[[ RECORDS TO USE, beginning ]]

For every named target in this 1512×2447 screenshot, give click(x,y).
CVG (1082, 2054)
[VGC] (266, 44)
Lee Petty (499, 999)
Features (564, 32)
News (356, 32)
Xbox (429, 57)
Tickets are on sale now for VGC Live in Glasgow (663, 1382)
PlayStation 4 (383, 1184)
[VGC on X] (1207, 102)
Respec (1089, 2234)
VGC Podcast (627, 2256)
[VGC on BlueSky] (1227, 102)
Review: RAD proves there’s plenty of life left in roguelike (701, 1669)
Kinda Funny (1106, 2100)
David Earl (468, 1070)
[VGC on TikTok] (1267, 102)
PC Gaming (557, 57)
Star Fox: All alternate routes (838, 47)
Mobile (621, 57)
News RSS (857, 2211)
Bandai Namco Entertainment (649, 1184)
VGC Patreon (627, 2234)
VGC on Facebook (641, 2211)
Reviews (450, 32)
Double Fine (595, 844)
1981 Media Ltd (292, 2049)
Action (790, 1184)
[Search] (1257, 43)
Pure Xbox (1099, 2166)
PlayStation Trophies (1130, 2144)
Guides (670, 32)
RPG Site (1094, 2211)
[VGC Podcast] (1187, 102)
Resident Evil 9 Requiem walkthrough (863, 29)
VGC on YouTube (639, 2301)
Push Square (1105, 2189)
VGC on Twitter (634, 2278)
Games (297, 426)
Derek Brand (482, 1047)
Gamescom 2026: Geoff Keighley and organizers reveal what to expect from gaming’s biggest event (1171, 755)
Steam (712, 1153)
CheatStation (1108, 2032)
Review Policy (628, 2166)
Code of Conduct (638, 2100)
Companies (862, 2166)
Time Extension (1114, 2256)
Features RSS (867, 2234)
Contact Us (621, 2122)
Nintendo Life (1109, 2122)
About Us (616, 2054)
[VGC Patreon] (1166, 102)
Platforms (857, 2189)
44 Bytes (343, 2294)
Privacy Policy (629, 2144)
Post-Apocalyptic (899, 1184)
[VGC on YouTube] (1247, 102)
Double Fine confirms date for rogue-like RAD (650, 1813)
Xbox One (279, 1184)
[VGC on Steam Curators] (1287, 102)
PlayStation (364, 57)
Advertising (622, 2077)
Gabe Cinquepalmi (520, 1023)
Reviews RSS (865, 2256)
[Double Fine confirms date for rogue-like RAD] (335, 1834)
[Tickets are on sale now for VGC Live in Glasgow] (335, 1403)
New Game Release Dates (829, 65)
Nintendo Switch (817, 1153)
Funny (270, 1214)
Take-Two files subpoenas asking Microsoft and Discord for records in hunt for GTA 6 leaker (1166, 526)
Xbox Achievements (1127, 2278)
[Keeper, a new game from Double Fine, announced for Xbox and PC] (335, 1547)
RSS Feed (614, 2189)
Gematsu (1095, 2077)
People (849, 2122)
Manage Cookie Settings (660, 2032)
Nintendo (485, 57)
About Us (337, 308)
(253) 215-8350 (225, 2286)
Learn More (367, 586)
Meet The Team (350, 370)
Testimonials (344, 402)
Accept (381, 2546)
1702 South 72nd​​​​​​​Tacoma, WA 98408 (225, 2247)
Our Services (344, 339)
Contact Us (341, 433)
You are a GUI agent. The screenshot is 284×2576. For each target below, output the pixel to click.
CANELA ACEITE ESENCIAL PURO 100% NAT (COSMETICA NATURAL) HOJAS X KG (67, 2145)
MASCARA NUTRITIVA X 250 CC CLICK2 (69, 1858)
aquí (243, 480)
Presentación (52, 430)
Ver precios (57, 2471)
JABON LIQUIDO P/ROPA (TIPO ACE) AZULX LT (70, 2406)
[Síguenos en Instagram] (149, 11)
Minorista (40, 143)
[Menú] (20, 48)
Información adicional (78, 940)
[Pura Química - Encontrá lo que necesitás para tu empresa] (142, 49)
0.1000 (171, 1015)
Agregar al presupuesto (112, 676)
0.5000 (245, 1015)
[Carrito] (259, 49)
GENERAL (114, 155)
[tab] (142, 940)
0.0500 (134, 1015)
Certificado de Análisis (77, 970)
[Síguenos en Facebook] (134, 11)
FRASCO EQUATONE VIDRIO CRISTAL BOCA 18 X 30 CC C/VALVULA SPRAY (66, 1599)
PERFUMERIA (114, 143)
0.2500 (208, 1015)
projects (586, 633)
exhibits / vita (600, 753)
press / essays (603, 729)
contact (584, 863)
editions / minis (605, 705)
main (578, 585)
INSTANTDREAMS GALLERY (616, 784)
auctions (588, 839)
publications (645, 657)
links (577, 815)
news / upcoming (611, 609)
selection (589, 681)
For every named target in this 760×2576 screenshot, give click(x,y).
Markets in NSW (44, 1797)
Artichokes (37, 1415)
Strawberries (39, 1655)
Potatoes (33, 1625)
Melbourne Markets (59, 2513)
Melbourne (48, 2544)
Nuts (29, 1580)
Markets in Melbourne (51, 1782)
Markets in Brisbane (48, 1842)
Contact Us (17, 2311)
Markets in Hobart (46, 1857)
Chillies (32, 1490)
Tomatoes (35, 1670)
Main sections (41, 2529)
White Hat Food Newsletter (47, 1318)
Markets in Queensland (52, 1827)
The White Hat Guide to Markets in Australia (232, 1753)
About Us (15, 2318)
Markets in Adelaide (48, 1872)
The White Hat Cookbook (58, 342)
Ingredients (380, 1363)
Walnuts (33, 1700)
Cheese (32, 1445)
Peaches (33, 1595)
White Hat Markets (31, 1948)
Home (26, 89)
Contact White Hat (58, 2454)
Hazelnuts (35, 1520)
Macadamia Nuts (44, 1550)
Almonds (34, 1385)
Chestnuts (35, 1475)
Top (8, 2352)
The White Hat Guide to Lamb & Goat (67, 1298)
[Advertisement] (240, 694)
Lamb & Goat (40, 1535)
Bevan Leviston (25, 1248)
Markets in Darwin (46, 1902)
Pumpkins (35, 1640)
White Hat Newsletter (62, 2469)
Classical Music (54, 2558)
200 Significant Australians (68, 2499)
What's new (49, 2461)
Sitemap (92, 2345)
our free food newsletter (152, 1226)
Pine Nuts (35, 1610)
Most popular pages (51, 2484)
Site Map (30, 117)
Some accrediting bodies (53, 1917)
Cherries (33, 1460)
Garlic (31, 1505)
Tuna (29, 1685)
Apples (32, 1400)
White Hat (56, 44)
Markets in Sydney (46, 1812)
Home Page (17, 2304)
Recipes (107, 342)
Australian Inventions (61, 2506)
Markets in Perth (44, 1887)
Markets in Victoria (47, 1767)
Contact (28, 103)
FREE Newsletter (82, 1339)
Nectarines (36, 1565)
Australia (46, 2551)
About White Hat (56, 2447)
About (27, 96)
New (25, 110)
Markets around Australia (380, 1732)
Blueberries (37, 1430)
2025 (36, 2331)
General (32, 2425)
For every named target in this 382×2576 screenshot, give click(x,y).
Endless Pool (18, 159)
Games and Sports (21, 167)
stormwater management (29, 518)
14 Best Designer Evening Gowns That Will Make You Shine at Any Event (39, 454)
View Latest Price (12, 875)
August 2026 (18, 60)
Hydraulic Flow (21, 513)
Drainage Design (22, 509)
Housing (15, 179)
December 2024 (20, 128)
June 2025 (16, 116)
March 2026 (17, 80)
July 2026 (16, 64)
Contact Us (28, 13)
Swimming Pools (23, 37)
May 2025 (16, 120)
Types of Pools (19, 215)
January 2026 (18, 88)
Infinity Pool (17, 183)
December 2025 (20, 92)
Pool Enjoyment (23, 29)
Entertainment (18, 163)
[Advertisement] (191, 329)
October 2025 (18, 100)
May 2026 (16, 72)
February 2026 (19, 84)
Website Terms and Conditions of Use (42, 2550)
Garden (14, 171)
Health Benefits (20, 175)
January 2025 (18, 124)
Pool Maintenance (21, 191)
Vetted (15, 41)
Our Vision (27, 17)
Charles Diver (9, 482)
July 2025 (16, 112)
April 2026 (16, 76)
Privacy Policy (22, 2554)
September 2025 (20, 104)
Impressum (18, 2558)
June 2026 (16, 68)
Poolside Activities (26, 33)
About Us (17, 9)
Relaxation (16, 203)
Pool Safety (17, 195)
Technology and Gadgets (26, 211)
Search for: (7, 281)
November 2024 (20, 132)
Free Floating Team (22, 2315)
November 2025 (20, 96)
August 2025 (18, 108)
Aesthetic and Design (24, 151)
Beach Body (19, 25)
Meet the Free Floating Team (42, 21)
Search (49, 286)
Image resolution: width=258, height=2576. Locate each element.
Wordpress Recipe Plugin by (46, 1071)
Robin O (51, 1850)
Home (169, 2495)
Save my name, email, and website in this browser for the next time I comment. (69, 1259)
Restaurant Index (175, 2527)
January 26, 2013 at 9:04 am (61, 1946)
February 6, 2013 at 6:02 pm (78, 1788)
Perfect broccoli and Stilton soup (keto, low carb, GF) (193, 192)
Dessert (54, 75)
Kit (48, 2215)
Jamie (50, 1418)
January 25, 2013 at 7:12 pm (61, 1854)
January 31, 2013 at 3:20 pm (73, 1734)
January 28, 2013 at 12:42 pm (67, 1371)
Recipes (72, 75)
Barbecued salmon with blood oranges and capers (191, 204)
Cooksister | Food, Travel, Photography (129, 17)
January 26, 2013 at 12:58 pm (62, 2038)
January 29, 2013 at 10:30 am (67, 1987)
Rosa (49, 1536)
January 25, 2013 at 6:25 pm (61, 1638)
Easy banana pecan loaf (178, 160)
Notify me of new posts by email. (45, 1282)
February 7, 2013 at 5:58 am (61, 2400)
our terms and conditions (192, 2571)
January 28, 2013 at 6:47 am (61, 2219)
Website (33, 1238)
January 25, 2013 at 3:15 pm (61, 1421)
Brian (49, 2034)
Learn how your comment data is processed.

[[ RECORDS TO USE, end ]]

WHAT TO WORK ON -> Quote every line from the beginning of the entries up to and including the line that contains "Nintendo (485, 57)".

OUTPUT OF THE TASK ->
For every named target in this 1512×2447 screenshot, give click(x,y).
CVG (1082, 2054)
[VGC] (266, 44)
Lee Petty (499, 999)
Features (564, 32)
News (356, 32)
Xbox (429, 57)
Tickets are on sale now for VGC Live in Glasgow (663, 1382)
PlayStation 4 (383, 1184)
[VGC on X] (1207, 102)
Respec (1089, 2234)
VGC Podcast (627, 2256)
[VGC on BlueSky] (1227, 102)
Review: RAD proves there’s plenty of life left in roguelike (701, 1669)
Kinda Funny (1106, 2100)
David Earl (468, 1070)
[VGC on TikTok] (1267, 102)
PC Gaming (557, 57)
Star Fox: All alternate routes (838, 47)
Mobile (621, 57)
News RSS (857, 2211)
Bandai Namco Entertainment (649, 1184)
VGC Patreon (627, 2234)
VGC on Facebook (641, 2211)
Reviews (450, 32)
Double Fine (595, 844)
1981 Media Ltd (292, 2049)
Action (790, 1184)
[Search] (1257, 43)
Pure Xbox (1099, 2166)
PlayStation Trophies (1130, 2144)
Guides (670, 32)
RPG Site (1094, 2211)
[VGC Podcast] (1187, 102)
Resident Evil 9 Requiem walkthrough (863, 29)
VGC on YouTube (639, 2301)
Push Square (1105, 2189)
VGC on Twitter (634, 2278)
Games (297, 426)
Derek Brand (482, 1047)
Gamescom 2026: Geoff Keighley and organizers reveal what to expect from gaming’s biggest event (1171, 755)
Steam (712, 1153)
CheatStation (1108, 2032)
Review Policy (628, 2166)
Code of Conduct (638, 2100)
Companies (862, 2166)
Time Extension (1114, 2256)
Features RSS (867, 2234)
Contact Us (621, 2122)
Nintendo Life (1109, 2122)
About Us (616, 2054)
[VGC Patreon] (1166, 102)
Platforms (857, 2189)
44 Bytes (343, 2294)
Privacy Policy (629, 2144)
Post-Apocalyptic (899, 1184)
[VGC on YouTube] (1247, 102)
Double Fine confirms date for rogue-like RAD (650, 1813)
Xbox One (279, 1184)
[VGC on Steam Curators] (1287, 102)
PlayStation (364, 57)
Advertising (622, 2077)
Gabe Cinquepalmi (520, 1023)
Reviews RSS (865, 2256)
[Double Fine confirms date for rogue-like RAD] (335, 1834)
[Tickets are on sale now for VGC Live in Glasgow] (335, 1403)
New Game Release Dates (829, 65)
Nintendo Switch (817, 1153)
Funny (270, 1214)
Take-Two files subpoenas asking Microsoft and Discord for records in hunt for GTA 6 leaker (1166, 526)
Xbox Achievements (1127, 2278)
[Keeper, a new game from Double Fine, announced for Xbox and PC] (335, 1547)
RSS Feed (614, 2189)
Gematsu (1095, 2077)
People (849, 2122)
Manage Cookie Settings (660, 2032)
Nintendo (485, 57)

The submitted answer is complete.